UM PRECIOSO APOIO À LIBERDADE
«Um dia veio a Lisboa, diz Alçada, numa visita de trabalho, o sociólogo francês Cuisinier que me entregou uma carta de Pierre Emmanuel, Presidente da Association (pour la Liberté de la Culture), que me pedia para o contactar numa próxima visita a Paris. Daí criámos uma grande amizade que hoje posso recordar como um grande privilégio que tive» («Pesca à Linha», p. 73). Como veremos, ao lado de Alçada Baptista viriam a estar, mercê de uma criteriosa escolha, Adérito Sedas Nunes, Joel Serrão, José-Augusto França, José Cardoso Pires, José Ribeiro dos Santos, Luís Filipe Lindley Cintra, Mário Murteira, João Pedro Miller Guerra, João Salgueiro, João Bénard da Costa, Nuno de Bragança, Maria de Lourdes Belchior, Nuno Teotónio Pereira, Rui Grácio, João de Freitas Branco, José Palla e Carmo e o Padre Manuel Antunes.
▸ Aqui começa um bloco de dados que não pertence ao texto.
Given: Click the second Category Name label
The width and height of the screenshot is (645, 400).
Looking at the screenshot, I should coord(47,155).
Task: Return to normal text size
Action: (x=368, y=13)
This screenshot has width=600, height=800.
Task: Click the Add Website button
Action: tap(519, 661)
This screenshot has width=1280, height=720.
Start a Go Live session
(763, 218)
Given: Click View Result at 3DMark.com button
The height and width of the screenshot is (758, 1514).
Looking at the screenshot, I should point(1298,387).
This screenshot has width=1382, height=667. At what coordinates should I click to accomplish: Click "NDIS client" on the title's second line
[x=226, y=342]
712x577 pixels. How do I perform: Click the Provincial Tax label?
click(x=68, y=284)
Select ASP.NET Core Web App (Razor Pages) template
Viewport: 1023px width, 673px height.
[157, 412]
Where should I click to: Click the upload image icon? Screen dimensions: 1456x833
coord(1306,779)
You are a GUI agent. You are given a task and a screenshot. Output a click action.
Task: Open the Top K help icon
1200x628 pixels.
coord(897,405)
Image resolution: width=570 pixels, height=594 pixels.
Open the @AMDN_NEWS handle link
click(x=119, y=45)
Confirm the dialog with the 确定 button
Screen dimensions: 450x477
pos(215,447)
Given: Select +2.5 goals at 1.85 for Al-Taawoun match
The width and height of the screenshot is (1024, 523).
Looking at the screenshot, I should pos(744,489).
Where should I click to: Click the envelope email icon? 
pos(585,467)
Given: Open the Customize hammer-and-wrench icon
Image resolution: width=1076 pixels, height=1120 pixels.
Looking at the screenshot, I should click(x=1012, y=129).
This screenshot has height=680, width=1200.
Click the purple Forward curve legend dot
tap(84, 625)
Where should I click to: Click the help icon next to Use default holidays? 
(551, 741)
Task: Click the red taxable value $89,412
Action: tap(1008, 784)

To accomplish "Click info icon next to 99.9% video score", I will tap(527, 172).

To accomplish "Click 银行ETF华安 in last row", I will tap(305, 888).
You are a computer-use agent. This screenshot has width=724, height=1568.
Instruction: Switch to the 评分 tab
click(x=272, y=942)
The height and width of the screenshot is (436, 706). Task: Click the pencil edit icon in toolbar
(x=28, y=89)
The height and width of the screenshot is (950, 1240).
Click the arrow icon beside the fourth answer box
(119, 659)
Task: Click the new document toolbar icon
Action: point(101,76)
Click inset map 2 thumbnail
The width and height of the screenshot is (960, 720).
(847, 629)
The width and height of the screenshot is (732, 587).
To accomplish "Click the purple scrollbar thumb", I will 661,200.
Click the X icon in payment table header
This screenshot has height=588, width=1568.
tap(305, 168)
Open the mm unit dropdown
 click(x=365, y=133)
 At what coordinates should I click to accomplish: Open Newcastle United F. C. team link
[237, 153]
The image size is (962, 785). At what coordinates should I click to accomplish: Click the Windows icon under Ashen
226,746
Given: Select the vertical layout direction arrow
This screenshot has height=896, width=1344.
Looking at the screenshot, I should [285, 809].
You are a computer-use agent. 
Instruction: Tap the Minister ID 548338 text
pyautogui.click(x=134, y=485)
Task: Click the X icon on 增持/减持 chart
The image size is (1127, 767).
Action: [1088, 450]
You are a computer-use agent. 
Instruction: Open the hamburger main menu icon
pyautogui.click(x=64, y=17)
Na passagem dos anos sessenta para setenta, João Bénard da Costa, primeiro na redação de «O Tempo e o Modo» e depois no Centro Nacional de Cultura secretariou a Comissão Portuguesa para as Relações Culturais Europeias (assim se designava a instituição) – o que permitiu um apoio organizado de bolsas de estudo, de viagens, de participações em seminários estrangeiros, de intercâmbio de informações e apoio à publicação de obras relevantes.
 
ABRIR HORIZONTES NOVOS
Como reconheceu António Alçada, primeiro animador da iniciativa: «Além da ajuda material, esta ação permitiu a muitos intelectuais portugueses formas de intercâmbio com os centros culturais europeus que os fizeram sair do gueto em que estávamos metidos e lhes deu ocasião para participar em núcleos de diálogo com a cultura europeia, nomeadamente com intelectuais de países sem liberdades do Leste, de Espanha e da América Latina. Esta Comissão, além do apoio que pôde dar a iniciativas que não teriam outras fontes de financiamento, foi também um lugar de encontro entre pessoas de várias ideologias e mais uma presença dos católicos na ação de oposição ao antigo regime». É certo que esta colaboração não foi destituída de dificuldades e problemas, como a do forte abalo sofrido por Pierre Emmanuel quando se soube que havia uma organização fantasma, através da qual eram atribuídos dinheiros da CIA. Então veio a Portugal apresentar o caso, mas foi-lhe transmitido nunca ter sido posta em dúvida a sua boa fé e a importância fundamental do seu apoio. A Associação passou a ter apoios da Fundação Ford com inteira transparência… Foi ao longo deste processo (desde as origens da colaboração) que se demonstrou a nobreza de carácter de Pierre Emmanuel – «daqueles raros portadores de uma profunda e aristocrática relação com a liberdade dos homens, que o fazia estar atento à situação dos intelectuais e dos escritores, daqueles que na sua expressão «havia sido confiado o depósito da palavra humana». E, talvez melhor que alguém, António Ramos Rosa definiu assim Pierre Emmanuel, numa linha de culto essencial do espírito: «A sua vocação é essa: a de um grande espírito para quem o cristianismo é a grande “chance” de nascer a cada momento no espírito e na realidade mais humilde da existência». Foi essa oportunidade que o poeta quis demonstrar na amizade sincera à liberdade portuguesa, através de um amigo generoso e empenhado, com o António. E Sophia, traduziu assim o sublime Canto LXVI: «O silêncio está em flor / Como uma macieira branca sob a lua / Oh lua / quando entre as árvores sobes / tão puro se desenha este ramo / a eternidade é de repente tão aguda / que choramos de abandono gritamos / de alegria / enquanto a alma evaporada morre / no perfume lunar da noite branca»… Afinal, a construção gradual da democracia faz-se muito de compromissos com a dignidade humana, em que Emmanuel e Alçada acreditavam.